**AIM OF THE EXERCISE**
Copy every line below where the string "column" is found.

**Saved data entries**
● ● ● ● ●
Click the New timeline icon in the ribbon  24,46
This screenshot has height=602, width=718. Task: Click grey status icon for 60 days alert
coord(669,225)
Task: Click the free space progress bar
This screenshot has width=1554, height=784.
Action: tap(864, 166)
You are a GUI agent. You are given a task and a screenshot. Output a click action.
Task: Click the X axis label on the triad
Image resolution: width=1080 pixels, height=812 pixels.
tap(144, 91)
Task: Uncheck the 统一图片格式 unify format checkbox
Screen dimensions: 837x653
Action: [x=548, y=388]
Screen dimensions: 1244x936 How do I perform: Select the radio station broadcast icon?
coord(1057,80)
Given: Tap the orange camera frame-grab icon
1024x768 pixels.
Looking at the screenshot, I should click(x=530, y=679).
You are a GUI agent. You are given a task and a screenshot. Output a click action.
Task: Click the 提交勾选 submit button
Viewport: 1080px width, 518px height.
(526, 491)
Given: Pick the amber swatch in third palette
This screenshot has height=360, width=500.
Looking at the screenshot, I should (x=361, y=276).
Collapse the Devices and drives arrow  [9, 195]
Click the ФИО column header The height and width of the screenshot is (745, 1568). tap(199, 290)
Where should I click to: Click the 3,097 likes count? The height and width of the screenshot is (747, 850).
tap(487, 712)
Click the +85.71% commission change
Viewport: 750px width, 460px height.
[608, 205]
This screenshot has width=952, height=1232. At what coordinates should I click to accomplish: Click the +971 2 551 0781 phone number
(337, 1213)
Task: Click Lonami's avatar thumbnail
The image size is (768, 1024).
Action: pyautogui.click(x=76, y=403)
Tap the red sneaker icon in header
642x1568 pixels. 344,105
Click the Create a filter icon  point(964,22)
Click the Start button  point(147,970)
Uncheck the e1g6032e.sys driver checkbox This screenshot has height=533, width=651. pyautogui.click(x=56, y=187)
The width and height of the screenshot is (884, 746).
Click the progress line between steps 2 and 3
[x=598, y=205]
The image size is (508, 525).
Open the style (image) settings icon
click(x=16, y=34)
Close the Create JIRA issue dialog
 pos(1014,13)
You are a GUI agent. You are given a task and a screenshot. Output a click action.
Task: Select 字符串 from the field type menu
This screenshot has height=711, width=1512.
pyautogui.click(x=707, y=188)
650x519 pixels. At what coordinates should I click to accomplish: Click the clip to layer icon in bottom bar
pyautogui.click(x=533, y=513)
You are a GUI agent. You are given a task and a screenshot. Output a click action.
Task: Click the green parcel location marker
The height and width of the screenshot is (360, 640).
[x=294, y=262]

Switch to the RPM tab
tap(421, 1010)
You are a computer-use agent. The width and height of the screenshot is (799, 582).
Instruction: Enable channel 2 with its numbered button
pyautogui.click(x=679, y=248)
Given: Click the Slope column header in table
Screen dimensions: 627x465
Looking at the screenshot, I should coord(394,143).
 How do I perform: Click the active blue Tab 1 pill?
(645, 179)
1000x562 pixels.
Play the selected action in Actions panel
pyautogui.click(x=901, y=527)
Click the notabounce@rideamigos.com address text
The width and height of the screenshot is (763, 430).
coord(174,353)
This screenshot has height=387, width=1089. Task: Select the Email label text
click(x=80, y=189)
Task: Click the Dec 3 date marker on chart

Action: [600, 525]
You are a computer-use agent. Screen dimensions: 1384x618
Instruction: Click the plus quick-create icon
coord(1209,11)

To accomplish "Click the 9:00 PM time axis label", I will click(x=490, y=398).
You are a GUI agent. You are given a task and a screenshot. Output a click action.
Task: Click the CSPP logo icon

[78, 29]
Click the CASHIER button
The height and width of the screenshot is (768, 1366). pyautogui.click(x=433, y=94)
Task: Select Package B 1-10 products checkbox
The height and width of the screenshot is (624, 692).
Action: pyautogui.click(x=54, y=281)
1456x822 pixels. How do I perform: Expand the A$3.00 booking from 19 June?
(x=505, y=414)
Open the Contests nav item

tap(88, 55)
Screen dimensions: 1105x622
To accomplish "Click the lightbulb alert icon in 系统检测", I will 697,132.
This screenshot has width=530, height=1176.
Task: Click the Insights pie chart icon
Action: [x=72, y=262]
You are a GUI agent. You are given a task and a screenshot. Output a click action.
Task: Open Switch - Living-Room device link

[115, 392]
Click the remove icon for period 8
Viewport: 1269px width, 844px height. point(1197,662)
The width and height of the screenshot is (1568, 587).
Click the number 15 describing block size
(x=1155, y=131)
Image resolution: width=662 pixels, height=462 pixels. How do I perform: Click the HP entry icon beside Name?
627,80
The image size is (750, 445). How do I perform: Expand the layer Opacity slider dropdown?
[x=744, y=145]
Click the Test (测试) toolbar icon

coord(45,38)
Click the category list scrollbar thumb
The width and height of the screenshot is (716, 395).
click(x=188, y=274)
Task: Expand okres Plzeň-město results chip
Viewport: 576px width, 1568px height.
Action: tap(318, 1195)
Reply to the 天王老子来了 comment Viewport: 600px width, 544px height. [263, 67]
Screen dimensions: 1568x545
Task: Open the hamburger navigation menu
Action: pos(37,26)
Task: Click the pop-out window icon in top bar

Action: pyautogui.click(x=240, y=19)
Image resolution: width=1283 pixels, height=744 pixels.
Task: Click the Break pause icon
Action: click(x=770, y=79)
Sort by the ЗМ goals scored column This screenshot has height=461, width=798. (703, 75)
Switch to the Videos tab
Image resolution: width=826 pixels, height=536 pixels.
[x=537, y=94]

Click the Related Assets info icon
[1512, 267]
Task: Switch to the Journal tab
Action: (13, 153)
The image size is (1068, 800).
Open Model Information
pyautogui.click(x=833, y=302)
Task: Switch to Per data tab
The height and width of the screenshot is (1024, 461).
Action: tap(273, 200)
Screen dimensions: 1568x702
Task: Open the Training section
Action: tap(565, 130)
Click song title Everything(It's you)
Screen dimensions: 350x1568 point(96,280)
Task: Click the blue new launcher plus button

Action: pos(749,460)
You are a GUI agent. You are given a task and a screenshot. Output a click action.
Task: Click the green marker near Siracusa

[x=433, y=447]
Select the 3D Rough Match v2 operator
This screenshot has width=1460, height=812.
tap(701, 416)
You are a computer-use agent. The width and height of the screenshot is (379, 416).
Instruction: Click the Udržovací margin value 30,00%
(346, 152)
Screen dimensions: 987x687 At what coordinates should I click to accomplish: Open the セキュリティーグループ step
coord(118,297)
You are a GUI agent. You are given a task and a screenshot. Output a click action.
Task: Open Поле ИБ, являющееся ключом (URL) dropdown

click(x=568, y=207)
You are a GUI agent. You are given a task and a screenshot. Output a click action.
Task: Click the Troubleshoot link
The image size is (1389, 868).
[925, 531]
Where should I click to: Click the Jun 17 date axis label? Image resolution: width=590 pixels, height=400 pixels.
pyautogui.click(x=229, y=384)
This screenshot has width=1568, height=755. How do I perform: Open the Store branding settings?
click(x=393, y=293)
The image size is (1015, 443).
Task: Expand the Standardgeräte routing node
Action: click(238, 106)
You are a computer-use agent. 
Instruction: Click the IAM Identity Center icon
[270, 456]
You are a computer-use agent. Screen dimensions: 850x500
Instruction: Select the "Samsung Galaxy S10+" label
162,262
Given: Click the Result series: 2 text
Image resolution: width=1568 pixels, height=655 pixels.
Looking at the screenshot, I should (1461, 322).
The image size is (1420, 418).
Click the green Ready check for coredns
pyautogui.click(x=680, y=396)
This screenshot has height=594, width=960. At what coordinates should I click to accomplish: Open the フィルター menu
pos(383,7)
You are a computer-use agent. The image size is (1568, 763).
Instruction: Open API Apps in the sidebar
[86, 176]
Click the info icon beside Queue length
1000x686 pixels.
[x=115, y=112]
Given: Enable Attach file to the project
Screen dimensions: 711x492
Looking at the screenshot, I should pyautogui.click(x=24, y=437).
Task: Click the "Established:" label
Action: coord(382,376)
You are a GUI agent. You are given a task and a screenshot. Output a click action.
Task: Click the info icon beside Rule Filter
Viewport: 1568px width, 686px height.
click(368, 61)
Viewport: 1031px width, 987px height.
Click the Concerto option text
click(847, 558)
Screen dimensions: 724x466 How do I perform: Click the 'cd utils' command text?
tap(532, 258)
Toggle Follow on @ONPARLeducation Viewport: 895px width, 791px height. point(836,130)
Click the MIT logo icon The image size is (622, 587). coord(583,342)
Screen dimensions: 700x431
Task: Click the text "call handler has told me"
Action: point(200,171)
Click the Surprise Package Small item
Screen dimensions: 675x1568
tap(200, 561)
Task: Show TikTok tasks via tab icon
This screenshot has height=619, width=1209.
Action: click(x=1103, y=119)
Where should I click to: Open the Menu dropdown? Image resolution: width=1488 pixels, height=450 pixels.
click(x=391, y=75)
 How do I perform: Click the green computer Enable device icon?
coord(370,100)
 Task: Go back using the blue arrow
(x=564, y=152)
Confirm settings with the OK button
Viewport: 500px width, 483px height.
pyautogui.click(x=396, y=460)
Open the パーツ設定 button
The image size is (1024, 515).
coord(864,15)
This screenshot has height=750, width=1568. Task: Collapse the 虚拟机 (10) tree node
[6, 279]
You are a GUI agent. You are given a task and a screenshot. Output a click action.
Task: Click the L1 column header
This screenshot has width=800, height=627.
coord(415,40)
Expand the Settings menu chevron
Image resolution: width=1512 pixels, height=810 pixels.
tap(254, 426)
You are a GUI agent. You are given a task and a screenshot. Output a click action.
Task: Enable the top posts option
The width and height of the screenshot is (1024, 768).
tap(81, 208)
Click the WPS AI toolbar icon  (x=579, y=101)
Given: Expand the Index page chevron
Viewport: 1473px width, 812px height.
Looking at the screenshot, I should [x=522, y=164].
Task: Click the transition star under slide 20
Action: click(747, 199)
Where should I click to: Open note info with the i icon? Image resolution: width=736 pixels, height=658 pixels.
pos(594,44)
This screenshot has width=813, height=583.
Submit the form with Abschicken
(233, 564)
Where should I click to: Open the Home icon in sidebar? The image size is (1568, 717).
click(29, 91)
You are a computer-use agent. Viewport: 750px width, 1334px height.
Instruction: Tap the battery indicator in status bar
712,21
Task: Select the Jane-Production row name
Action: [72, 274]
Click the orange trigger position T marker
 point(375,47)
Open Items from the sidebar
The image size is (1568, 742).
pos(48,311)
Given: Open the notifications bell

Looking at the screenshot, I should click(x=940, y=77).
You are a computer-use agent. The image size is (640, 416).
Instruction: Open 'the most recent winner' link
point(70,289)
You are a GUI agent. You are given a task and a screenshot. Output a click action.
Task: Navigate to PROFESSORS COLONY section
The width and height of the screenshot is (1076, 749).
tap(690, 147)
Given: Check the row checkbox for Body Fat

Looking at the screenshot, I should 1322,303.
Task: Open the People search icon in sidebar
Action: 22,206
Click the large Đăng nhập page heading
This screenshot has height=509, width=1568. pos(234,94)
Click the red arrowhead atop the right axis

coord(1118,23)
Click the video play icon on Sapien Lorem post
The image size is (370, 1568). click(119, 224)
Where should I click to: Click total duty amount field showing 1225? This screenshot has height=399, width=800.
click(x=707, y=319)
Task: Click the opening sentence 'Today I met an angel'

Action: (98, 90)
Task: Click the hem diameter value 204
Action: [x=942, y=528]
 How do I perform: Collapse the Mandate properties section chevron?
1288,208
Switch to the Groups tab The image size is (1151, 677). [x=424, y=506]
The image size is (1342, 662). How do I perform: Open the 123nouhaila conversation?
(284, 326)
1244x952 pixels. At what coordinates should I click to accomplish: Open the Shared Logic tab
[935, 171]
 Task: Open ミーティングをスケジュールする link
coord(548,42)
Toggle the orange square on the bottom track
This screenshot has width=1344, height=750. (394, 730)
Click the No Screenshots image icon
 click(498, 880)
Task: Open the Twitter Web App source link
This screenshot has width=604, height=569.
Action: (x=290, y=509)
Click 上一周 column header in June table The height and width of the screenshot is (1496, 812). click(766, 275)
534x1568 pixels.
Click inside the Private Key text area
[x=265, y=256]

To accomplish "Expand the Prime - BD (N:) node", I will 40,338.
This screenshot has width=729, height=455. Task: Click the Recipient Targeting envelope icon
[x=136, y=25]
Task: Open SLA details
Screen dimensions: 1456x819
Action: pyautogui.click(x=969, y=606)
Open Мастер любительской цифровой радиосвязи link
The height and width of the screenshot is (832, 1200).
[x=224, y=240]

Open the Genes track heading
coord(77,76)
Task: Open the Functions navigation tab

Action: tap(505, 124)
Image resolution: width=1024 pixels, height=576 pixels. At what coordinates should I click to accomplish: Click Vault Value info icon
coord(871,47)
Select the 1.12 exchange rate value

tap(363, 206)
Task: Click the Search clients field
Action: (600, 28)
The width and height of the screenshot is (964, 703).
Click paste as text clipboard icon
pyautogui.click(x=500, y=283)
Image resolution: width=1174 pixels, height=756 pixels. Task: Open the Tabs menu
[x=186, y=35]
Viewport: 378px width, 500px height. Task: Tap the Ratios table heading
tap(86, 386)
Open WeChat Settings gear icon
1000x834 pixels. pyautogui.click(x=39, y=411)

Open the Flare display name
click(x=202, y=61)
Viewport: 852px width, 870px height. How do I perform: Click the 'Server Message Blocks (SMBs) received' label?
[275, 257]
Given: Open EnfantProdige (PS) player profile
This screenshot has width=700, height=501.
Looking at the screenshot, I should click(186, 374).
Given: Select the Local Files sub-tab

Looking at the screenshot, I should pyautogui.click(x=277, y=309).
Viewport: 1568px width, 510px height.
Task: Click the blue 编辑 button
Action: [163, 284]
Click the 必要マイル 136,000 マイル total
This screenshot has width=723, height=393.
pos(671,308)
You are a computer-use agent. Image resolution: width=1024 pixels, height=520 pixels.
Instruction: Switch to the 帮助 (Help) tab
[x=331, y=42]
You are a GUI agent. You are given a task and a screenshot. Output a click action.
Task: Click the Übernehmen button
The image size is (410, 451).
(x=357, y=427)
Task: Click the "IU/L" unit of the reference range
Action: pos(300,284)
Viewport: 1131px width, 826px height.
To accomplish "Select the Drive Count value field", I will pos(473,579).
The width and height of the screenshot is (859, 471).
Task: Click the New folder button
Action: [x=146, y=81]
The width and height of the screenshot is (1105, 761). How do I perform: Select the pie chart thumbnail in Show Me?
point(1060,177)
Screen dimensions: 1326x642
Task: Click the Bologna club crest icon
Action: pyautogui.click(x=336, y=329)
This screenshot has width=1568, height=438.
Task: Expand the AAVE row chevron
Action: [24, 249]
● ● ● ● ●
**YOUR SOLUTION**
Click the ФИО column header The height and width of the screenshot is (745, 1568). tap(199, 290)
Given: Click the Slope column header in table
Sort by the ЗМ goals scored column This screenshot has height=461, width=798. (703, 75)
Task: Click the L1 column header
Click 上一周 column header in June table The height and width of the screenshot is (1496, 812). click(766, 275)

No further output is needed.